Material provided »
◆ ◆ ◆ ◆ ◆
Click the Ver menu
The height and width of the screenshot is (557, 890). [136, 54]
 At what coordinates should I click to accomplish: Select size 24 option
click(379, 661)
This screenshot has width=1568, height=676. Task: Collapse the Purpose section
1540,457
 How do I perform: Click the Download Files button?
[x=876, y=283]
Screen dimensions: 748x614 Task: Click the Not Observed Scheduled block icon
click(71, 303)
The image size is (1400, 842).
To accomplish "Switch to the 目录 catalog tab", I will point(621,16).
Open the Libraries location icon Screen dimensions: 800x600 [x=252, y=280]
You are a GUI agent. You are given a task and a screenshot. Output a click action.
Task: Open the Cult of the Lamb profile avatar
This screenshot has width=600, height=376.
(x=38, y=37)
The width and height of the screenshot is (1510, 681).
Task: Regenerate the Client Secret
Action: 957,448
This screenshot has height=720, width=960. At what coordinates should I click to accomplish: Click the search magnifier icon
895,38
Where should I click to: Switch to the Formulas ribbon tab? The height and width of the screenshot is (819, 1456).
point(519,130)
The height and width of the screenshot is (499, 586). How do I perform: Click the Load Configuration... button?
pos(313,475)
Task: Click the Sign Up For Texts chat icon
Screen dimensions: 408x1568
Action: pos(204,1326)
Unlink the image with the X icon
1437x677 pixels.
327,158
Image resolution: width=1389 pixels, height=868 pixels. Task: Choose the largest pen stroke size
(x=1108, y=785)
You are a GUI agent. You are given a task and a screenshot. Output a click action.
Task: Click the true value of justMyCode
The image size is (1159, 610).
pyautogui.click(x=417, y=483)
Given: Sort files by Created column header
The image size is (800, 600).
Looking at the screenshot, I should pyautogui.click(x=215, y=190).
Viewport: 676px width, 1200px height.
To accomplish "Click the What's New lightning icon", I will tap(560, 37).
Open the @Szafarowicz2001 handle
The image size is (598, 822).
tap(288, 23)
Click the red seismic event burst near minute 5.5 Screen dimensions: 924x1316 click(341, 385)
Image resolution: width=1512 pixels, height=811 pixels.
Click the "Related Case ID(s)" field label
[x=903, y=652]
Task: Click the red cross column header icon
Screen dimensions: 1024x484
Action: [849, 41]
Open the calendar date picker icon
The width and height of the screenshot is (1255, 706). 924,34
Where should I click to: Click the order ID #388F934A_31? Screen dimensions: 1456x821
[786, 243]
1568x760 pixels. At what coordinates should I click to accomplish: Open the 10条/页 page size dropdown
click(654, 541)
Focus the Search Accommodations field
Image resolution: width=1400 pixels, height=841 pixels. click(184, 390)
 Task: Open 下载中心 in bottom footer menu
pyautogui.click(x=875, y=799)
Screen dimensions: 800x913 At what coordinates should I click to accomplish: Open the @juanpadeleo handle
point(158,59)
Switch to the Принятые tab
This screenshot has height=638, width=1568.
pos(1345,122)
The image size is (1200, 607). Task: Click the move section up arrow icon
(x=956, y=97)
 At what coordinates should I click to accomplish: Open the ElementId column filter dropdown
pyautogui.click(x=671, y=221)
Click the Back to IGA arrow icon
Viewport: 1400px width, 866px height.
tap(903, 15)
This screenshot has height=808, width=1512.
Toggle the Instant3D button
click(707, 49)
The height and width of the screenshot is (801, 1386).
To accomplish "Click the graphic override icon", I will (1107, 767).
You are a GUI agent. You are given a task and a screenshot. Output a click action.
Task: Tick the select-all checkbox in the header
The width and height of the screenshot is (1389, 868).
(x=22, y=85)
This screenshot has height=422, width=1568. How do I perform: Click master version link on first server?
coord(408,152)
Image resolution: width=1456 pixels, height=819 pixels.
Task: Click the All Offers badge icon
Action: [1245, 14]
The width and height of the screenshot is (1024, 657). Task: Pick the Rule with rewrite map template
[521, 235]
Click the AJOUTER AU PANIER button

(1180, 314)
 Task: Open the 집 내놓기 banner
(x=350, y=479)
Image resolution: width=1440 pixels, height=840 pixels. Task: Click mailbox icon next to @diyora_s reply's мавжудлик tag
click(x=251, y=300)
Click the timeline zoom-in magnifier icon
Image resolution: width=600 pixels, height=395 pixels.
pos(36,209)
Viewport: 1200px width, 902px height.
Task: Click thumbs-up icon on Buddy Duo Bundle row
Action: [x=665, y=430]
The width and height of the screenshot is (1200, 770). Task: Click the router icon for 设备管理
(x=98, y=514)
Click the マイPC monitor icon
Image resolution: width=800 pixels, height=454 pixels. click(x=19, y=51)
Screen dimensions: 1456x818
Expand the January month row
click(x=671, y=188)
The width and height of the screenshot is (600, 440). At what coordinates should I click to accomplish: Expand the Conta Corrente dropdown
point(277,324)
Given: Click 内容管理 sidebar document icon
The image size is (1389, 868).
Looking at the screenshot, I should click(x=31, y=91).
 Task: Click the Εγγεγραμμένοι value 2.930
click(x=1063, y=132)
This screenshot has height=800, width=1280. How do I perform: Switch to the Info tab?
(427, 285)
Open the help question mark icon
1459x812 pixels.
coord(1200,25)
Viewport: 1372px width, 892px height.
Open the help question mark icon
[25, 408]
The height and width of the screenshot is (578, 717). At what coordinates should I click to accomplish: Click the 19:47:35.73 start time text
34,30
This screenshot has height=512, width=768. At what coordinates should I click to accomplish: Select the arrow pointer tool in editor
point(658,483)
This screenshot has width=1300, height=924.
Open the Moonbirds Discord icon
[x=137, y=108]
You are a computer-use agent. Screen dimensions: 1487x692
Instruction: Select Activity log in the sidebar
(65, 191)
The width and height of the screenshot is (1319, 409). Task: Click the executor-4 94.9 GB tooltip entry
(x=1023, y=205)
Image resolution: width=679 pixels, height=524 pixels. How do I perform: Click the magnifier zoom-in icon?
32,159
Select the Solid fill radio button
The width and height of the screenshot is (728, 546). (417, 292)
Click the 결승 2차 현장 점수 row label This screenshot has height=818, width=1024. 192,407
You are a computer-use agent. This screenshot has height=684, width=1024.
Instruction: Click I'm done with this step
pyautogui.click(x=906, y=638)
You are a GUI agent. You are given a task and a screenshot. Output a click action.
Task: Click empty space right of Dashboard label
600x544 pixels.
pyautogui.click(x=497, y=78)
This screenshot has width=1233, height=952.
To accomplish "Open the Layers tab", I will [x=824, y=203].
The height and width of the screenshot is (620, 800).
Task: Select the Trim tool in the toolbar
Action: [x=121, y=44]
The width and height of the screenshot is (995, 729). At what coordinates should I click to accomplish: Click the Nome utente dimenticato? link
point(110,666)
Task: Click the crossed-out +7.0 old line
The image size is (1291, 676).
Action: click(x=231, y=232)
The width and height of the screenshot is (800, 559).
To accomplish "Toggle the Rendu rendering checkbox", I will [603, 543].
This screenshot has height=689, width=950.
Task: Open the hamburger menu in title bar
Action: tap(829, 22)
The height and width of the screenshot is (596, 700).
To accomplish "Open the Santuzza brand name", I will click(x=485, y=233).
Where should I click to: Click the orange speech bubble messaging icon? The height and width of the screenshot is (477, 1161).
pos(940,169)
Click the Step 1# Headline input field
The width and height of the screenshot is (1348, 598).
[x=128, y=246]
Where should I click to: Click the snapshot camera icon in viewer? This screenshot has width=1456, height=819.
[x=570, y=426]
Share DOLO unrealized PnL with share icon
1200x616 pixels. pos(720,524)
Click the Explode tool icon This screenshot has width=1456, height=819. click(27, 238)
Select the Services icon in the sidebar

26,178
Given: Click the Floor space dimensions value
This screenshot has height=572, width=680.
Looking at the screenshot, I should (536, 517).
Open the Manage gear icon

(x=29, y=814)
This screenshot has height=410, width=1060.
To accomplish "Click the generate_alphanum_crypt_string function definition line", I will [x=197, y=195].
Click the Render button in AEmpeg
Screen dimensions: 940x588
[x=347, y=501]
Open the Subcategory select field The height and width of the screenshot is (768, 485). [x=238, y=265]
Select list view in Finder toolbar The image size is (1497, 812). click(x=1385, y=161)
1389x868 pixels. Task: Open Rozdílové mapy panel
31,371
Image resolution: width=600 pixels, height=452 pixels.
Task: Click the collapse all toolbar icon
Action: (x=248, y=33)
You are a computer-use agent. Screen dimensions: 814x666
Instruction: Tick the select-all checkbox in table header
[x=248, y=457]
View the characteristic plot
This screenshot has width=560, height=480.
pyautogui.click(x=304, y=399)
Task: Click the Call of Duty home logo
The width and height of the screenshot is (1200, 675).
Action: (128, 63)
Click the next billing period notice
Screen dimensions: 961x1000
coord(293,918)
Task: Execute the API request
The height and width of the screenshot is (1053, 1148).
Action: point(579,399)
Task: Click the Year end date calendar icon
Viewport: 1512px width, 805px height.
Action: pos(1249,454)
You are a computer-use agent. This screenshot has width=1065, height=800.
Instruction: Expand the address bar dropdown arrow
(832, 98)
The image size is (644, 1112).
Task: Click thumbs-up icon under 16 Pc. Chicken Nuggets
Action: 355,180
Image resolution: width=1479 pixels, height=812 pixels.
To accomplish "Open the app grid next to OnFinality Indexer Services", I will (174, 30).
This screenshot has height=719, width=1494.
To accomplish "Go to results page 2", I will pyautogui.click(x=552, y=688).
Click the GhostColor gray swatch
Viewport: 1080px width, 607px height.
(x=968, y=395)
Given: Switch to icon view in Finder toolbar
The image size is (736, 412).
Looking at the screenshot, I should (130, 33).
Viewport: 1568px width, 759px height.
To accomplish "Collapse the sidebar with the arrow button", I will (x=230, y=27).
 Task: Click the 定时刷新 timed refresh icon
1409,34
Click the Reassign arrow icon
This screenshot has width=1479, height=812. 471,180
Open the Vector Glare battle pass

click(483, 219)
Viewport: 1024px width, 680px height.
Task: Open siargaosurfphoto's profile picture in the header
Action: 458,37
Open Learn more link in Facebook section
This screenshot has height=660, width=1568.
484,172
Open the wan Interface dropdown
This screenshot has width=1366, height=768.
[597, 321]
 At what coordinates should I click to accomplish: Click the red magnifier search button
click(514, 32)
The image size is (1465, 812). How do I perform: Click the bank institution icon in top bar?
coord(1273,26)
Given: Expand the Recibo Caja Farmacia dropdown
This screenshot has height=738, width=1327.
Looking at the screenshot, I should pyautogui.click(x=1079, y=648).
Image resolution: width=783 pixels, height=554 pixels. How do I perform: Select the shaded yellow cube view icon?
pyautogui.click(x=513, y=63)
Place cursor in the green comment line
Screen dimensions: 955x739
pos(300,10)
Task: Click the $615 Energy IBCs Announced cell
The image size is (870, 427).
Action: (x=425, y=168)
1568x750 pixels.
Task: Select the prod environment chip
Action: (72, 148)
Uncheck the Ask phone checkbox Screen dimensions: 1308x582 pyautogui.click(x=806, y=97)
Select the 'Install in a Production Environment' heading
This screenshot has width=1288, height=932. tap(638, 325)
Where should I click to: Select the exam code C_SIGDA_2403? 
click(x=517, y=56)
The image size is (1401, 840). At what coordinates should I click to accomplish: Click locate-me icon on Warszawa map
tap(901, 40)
◆ ◆ ◆ ◆ ◆
Convert the stretch of the listing from its first line through the line containing "Open the Libraries" into a numbered list, omitting any blank lines.

1. Click the Ver menu
2. The height and width of the screenshot is (557, 890). [136, 54]
3.  At what coordinates should I click to accomplish: Select size 24 option
4. click(379, 661)
5. This screenshot has width=1568, height=676. Task: Collapse the Purpose section
6. 1540,457
7.  How do I perform: Click the Download Files button?
8. [x=876, y=283]
9. Screen dimensions: 748x614 Task: Click the Not Observed Scheduled block icon
10. click(71, 303)
11. The image size is (1400, 842).
12. To accomplish "Switch to the 目录 catalog tab", I will point(621,16).
13. Open the Libraries location icon Screen dimensions: 800x600 [x=252, y=280]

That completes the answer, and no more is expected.